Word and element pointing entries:
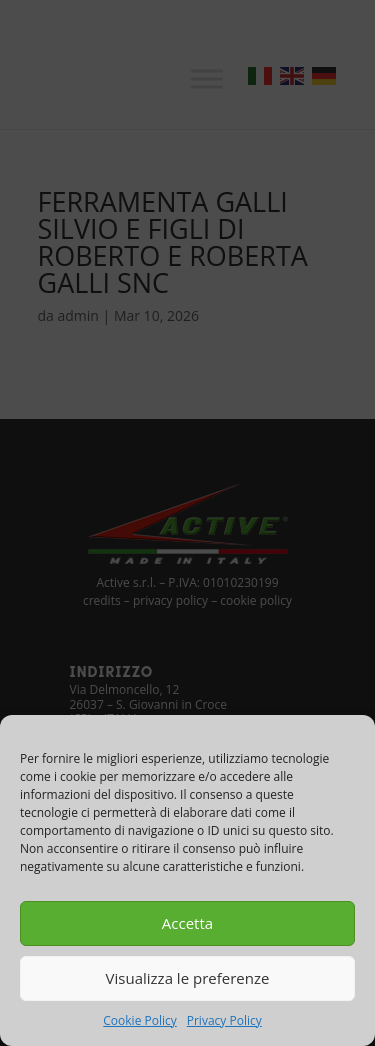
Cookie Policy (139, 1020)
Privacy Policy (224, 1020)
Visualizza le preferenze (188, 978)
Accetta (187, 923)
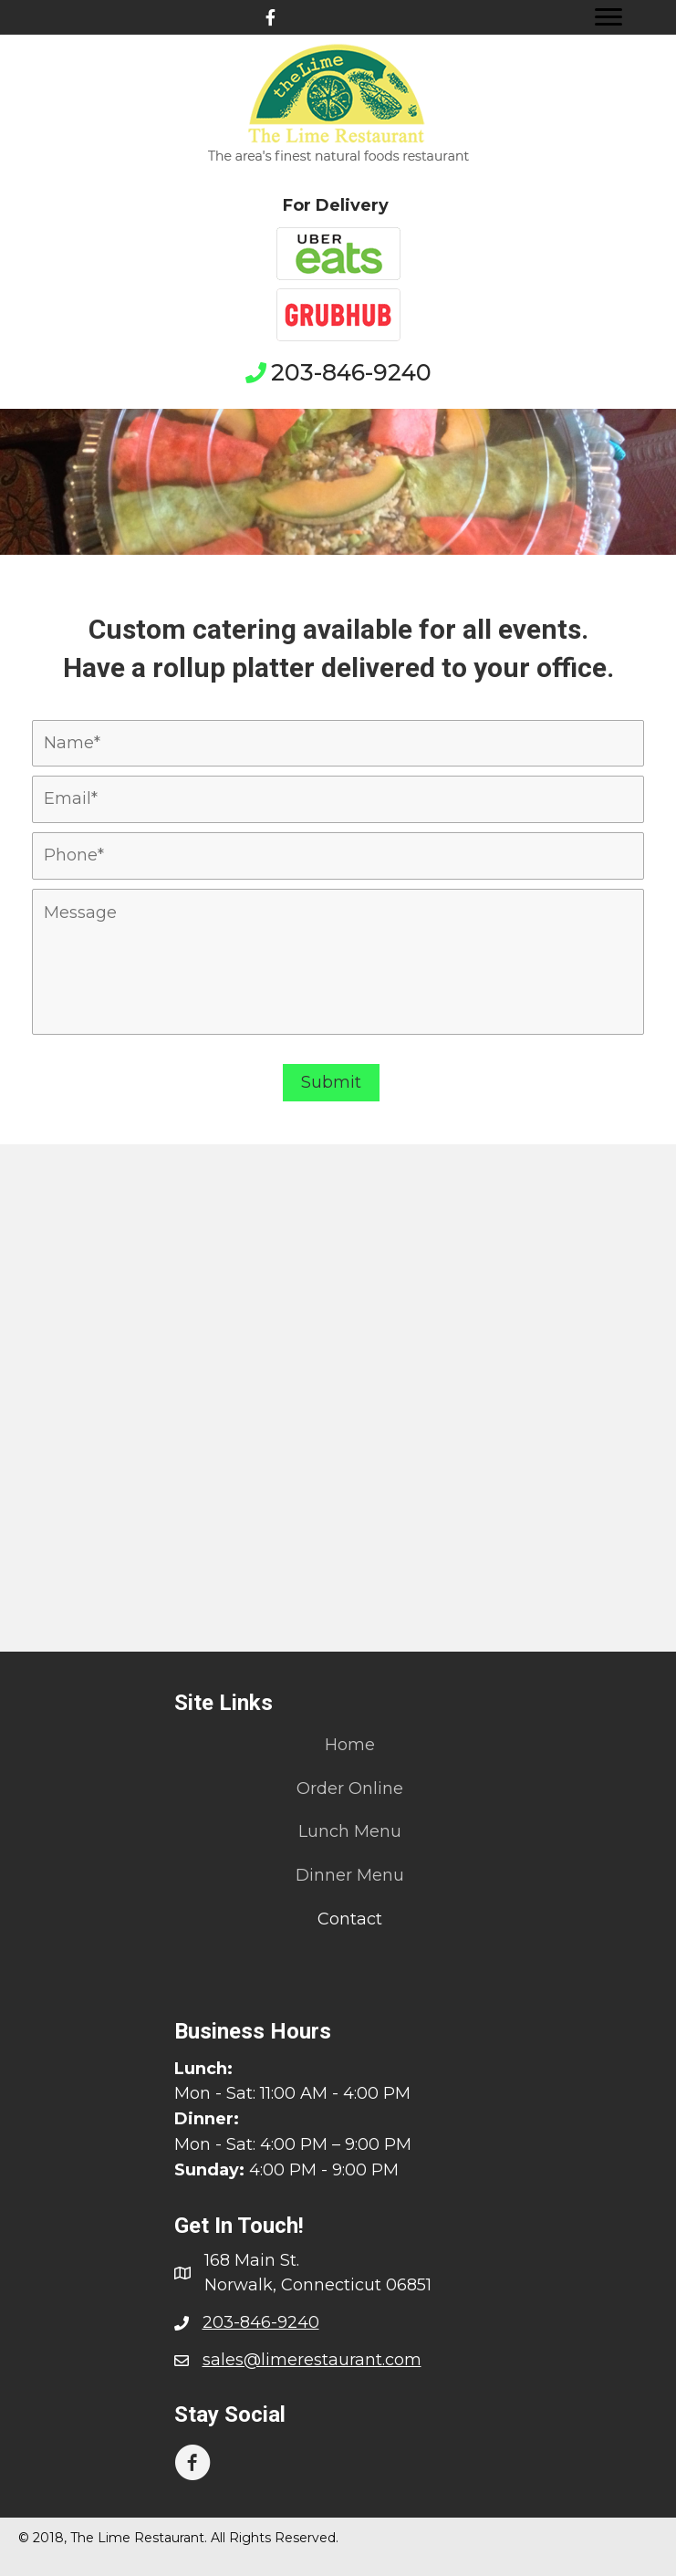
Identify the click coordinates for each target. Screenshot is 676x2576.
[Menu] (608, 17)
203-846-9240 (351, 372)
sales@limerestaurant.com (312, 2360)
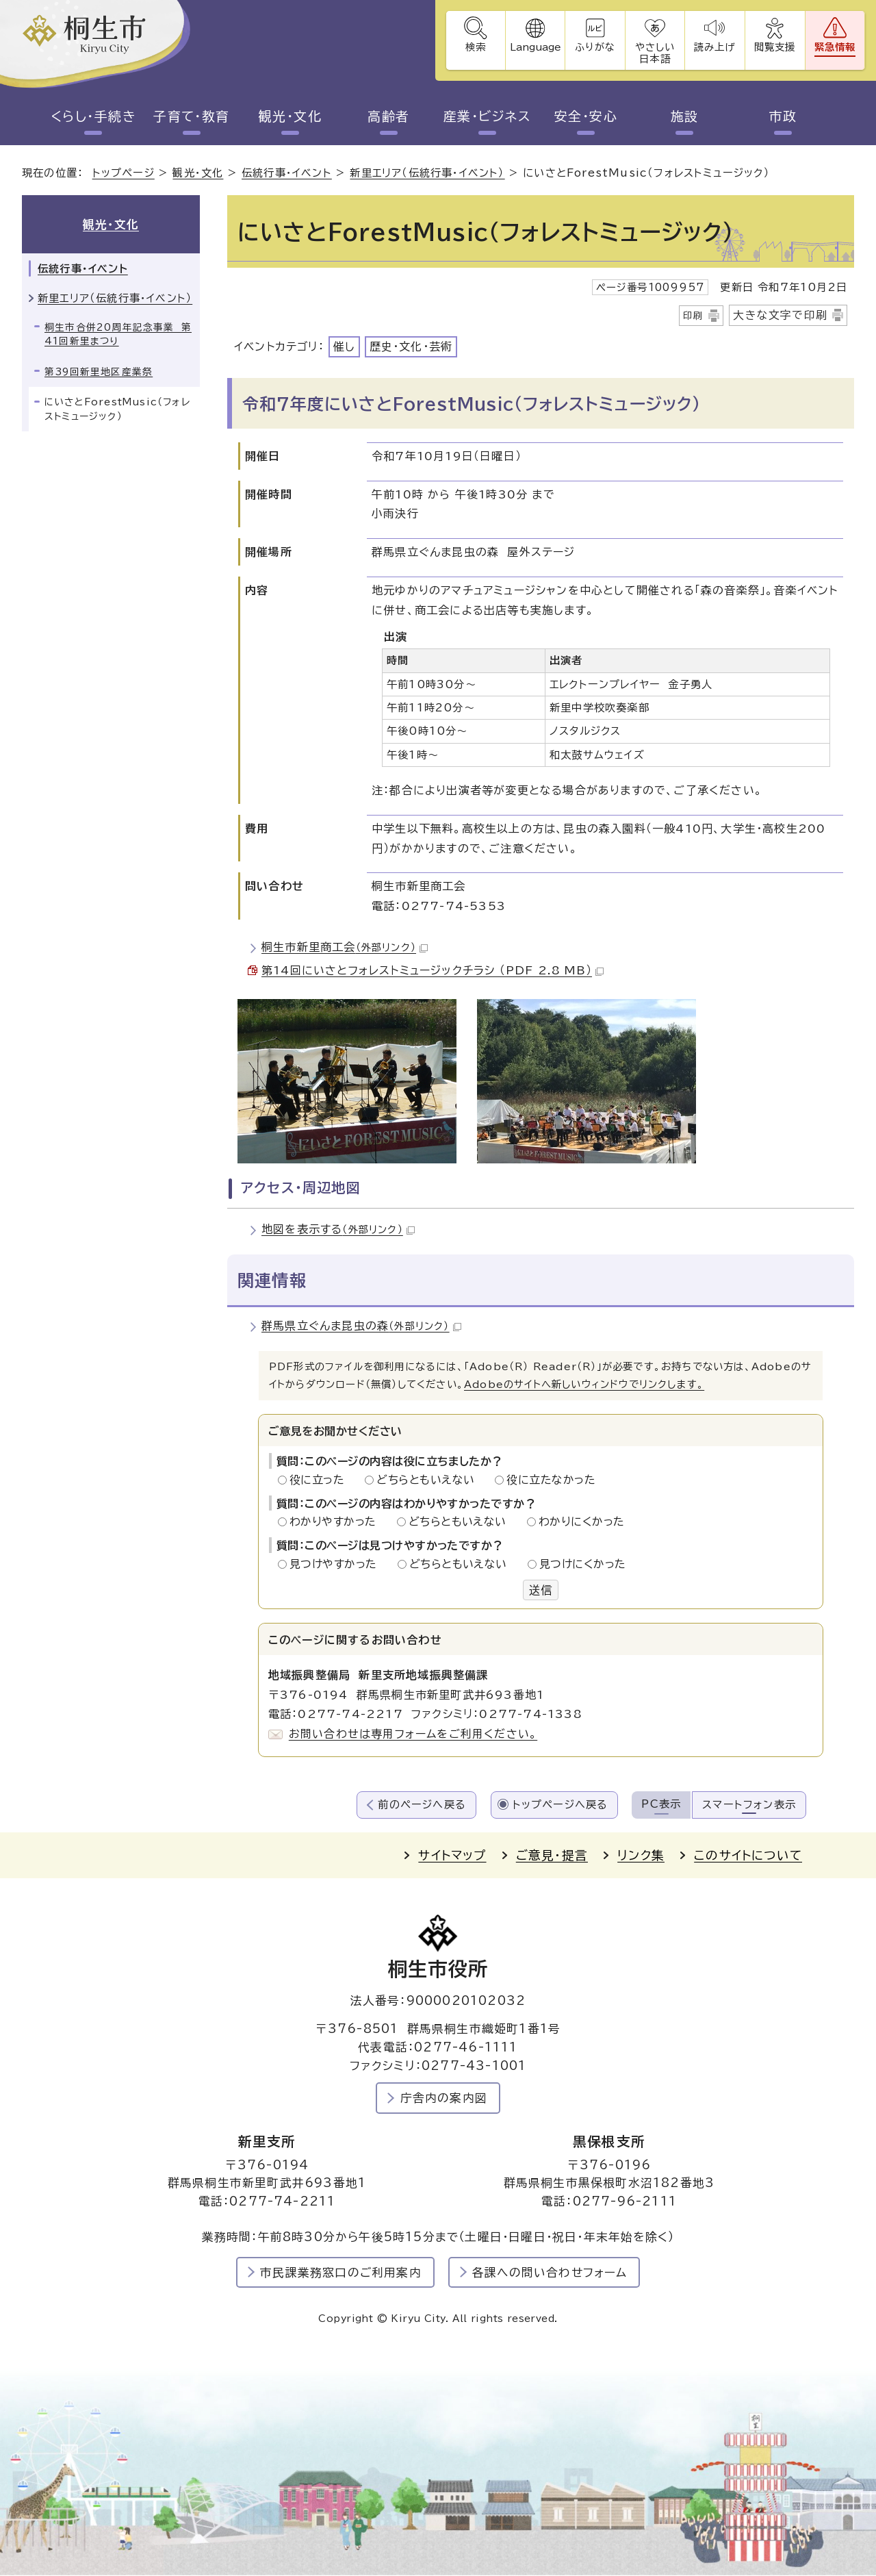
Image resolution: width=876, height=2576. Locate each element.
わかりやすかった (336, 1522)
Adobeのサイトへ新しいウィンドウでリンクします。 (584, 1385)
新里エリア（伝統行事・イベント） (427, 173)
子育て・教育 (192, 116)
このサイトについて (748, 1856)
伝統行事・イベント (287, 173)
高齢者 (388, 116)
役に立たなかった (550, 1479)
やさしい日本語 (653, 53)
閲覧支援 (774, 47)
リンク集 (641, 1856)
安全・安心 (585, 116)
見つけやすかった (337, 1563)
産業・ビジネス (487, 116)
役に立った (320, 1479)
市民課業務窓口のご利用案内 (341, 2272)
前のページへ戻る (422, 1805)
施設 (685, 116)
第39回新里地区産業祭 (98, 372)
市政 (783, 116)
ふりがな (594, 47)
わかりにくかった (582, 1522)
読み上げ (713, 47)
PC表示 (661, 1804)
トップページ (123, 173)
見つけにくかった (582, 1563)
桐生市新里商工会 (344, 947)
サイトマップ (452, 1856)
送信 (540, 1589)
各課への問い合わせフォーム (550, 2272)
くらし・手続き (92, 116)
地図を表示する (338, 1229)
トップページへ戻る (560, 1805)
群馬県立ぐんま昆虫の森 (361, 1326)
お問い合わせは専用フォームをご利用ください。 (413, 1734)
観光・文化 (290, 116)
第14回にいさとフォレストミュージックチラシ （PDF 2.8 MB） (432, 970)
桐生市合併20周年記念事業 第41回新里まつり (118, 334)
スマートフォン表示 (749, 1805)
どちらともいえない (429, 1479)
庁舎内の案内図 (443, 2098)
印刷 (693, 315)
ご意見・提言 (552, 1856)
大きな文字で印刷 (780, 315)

> _Directions_
Collect every line of the records that contains the word "each", and copy those lines out in full.

> _Answer below_
Identify the click coordinates for each target. Screenshot is 676x2576.
Image resolution: width=876, height=2576. Locate each element.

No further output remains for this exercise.